My interest in contemporary music led me to create a society "Composers of Today" for the performance of second performances and major works by living composers. The emphasis was on American composers but European composers also were featured. I presented four concerts every spring, planning and selecting programs which included Milton Babbitt, Ives, Schoenberg, Leon Kirchner, Stefan Wolpe, the first tape music concert in the U.S., etc., etc. The Society functioned for four consecutive years, from 1948-1952, ended only by my expanded international career which caused me to change my residence from New York to London.

About 15 years ago, I presented an electronic concert with Moog's first synthesizer at one of the events of the International Bach Society which I created in 1966. On that particular occasion, I performed the F minor Sinfonia on the clavichord, harpsichord, piano, and the Moog. My interest and involvements with electronic instruments was never lost. I had been for 20 years a regular consultant to Dr. Hugo Benloff, the inventor and developer of the electronic piano, which was financed and produced by Baldwin.

My activities with electronic instruments and contemporary music did not preclude my lifelong involvement with period instruments. I began the study of the organ, harpsichord, and clavichord at age 14 and was playing all-Bach recitals at ages 15 and 16 before I ever entered Juilliard. And I may as well corroborate here the legend still extant at Juilliard that at my entrance examination the jury was asked "Which Bach Prelude & Fugue would you like to hear?" Juilliard students frequently line up in the queue backstage to ask me whether this is true or false. It is true. At 16, my entrance examination program contained besides these works from the Well-Tempered Clavier, the Bach-Busoni Chaconne, Beethoven Sonata Op. 2 No. 3, Chopin Ballade in G minor, and La Campanella by Paganini-Liszt. My films contain performances which embrace this repertoire on clavichord, harpsichord, piano, organ, and the Moog.

Conducting activities began in 1956. The first engagement was four concerts with the Collegium Musicum of Copenhagen, the second comprised three concerts with the Philharmonia in London, the third, four appearances directing the New York Philharmonic in their regular series at Carnegie Hall. Since then I have had my own chamber orchestra, the Tureck Bach Players, for 12 years in England and more recently in the United States and have worked with many orchestras throughout the world.

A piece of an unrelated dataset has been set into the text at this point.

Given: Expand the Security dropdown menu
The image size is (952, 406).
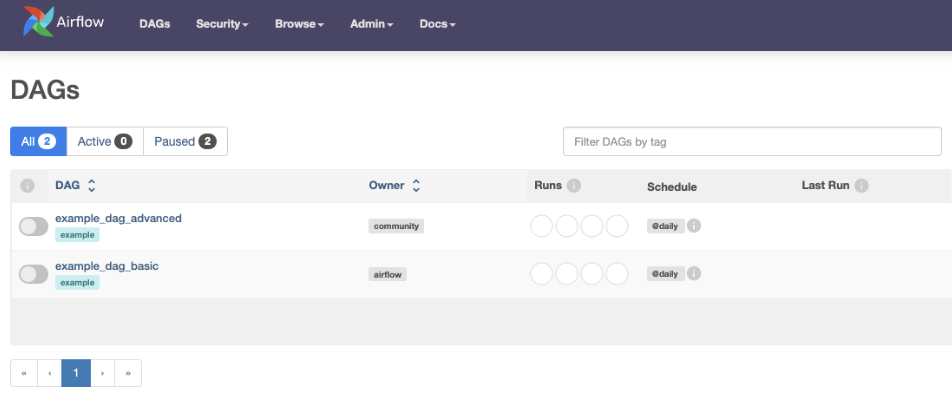Looking at the screenshot, I should pos(222,24).
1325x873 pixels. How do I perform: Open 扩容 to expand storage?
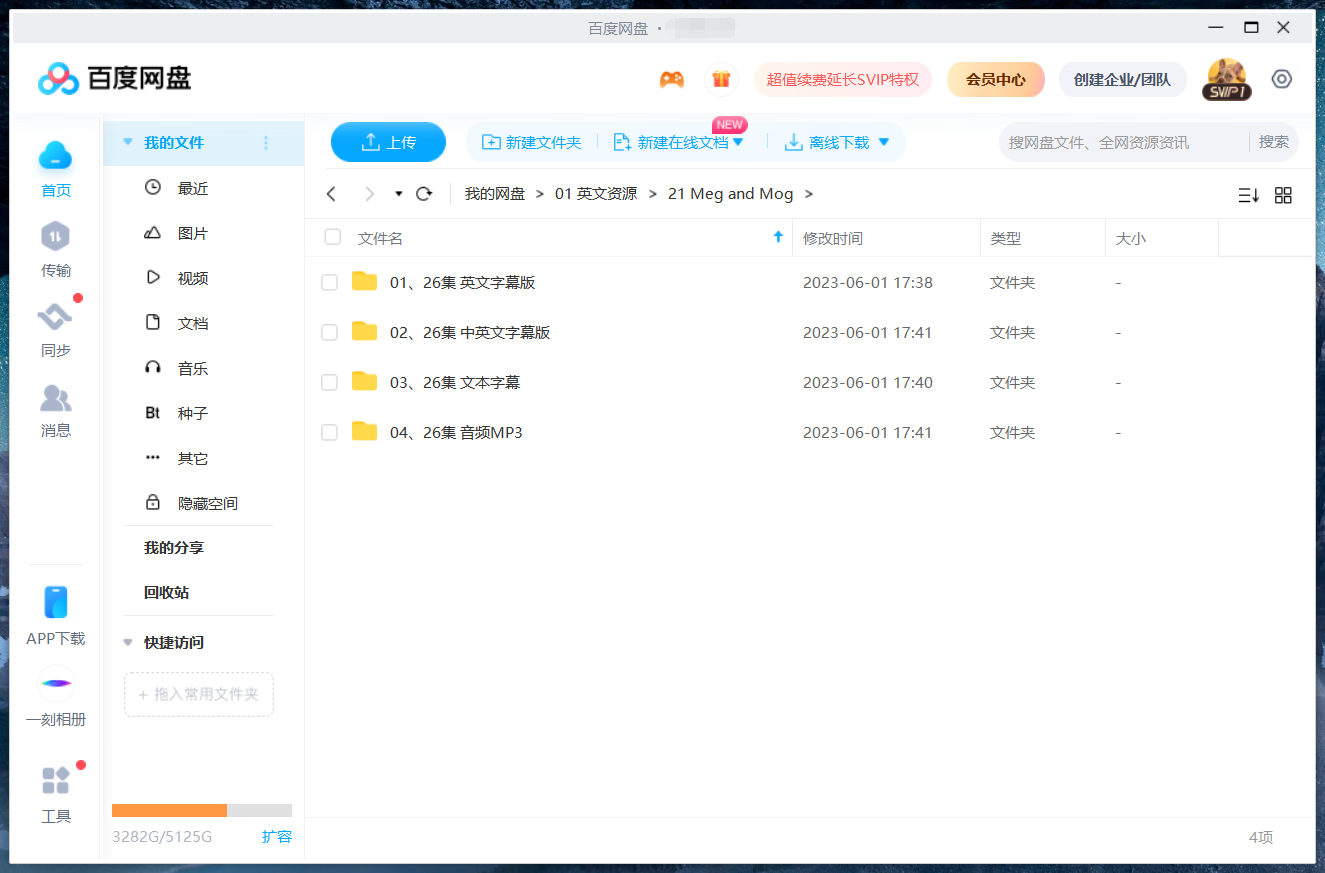(277, 837)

The sum of this varied experience is a view that Bach himself embraced, as evidenced in Bach's own music contained in the programs of the current Carnegie Hall series — instruments are fascinating, but music comes first. The hundreds of instances of his varied settings of the same music for instruments and combinations of polar differences constitute a statement through his own composing practices that performance media remain the media, and are not to be confused with the message — that is, the music itself.

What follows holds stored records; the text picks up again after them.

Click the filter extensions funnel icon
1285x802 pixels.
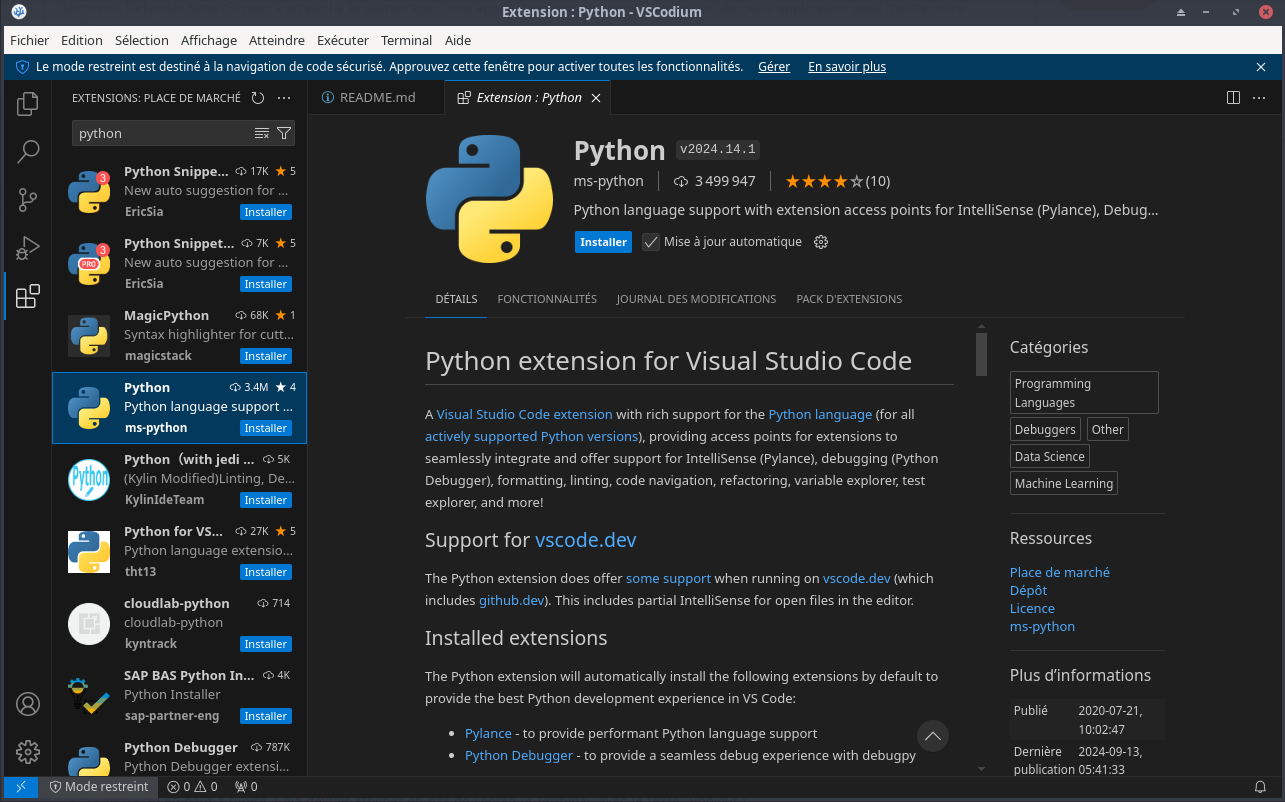tap(284, 133)
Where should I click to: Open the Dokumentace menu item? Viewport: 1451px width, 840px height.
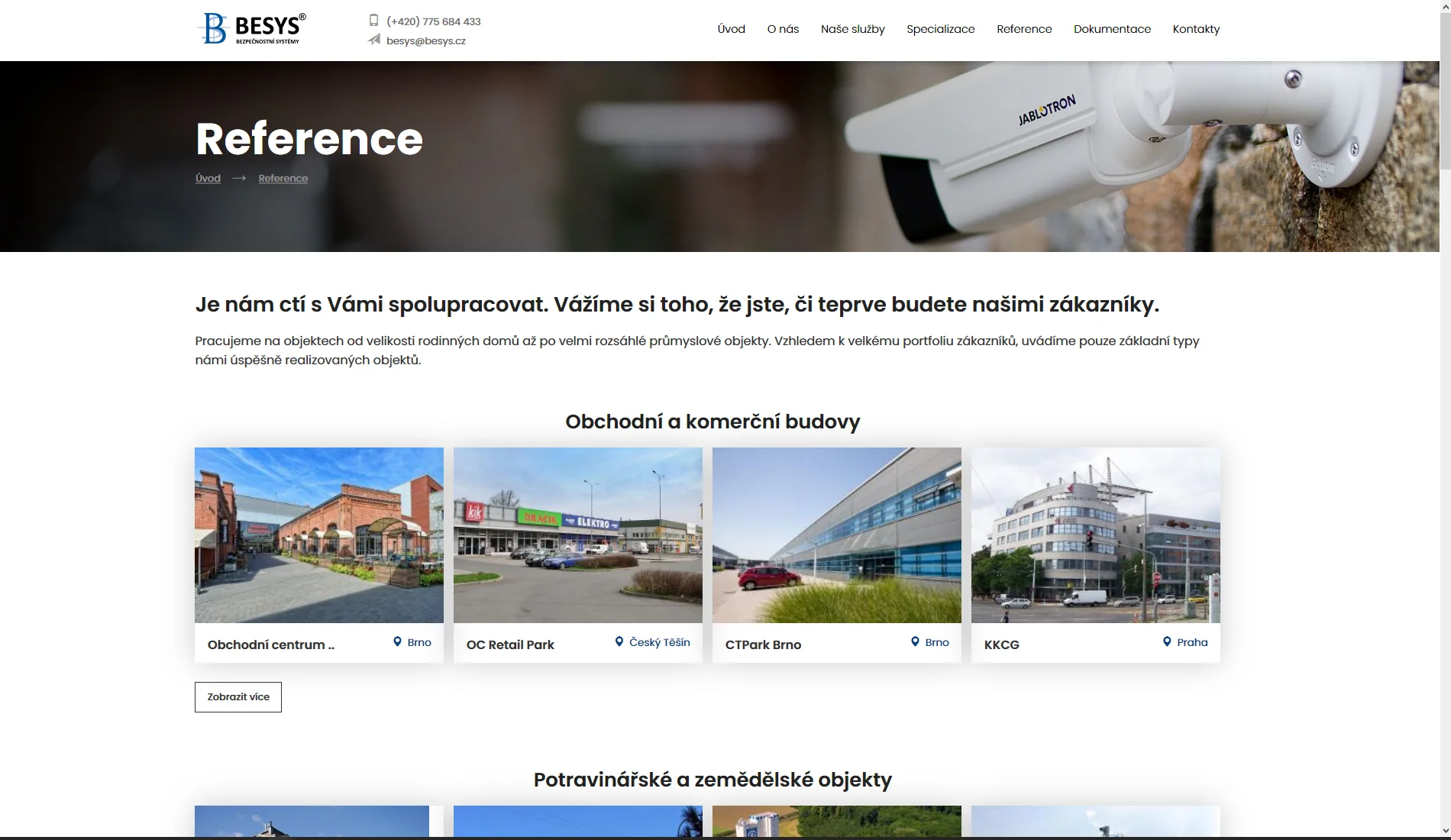coord(1112,29)
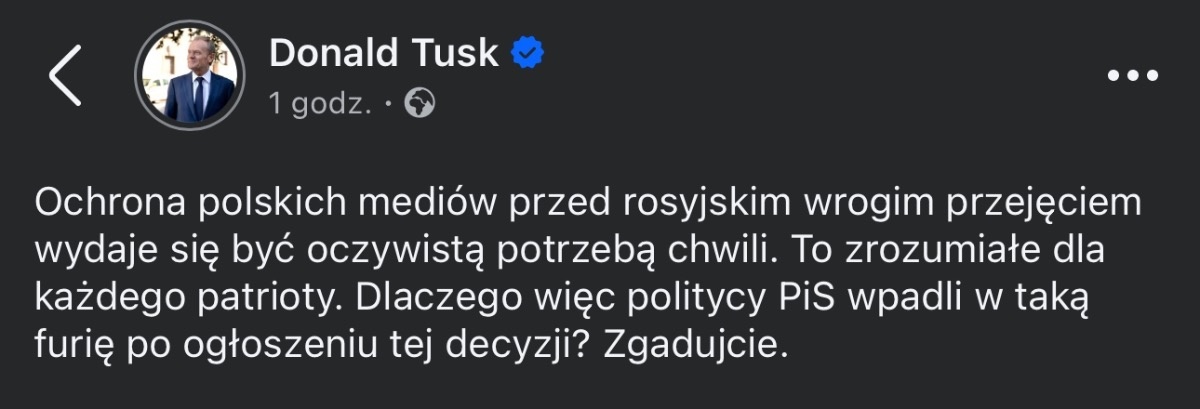
Task: Click the words "Ochrona polskich mediów" in the post
Action: (x=249, y=204)
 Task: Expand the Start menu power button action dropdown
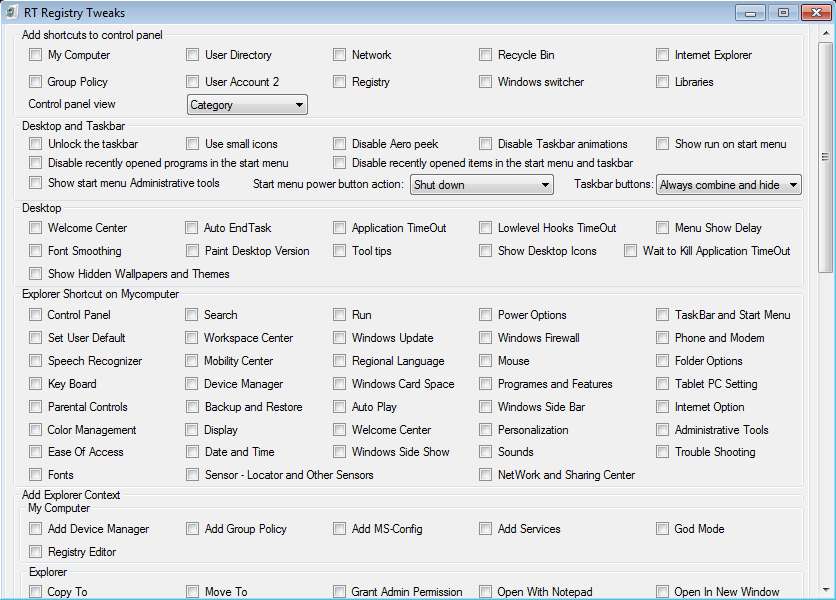pos(481,185)
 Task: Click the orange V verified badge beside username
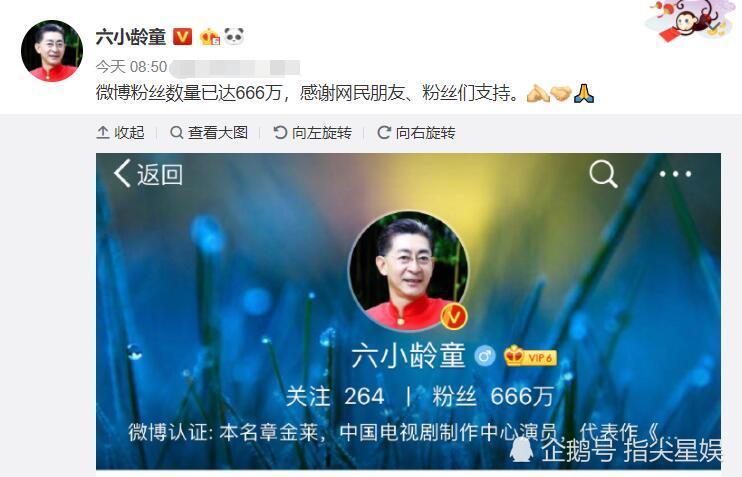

The medium is not the message — It is a vehicle, a secondary factor, which conveys the message, and we as artists must not be misled by involvement with an instrument; we must retain our focus on the primary matter — the work of art itself — the music.

  • These concerts were recorded and the tapes form a section of my recorded archives at the New York Public Library at Lincoln Center. They are available there for listening and study.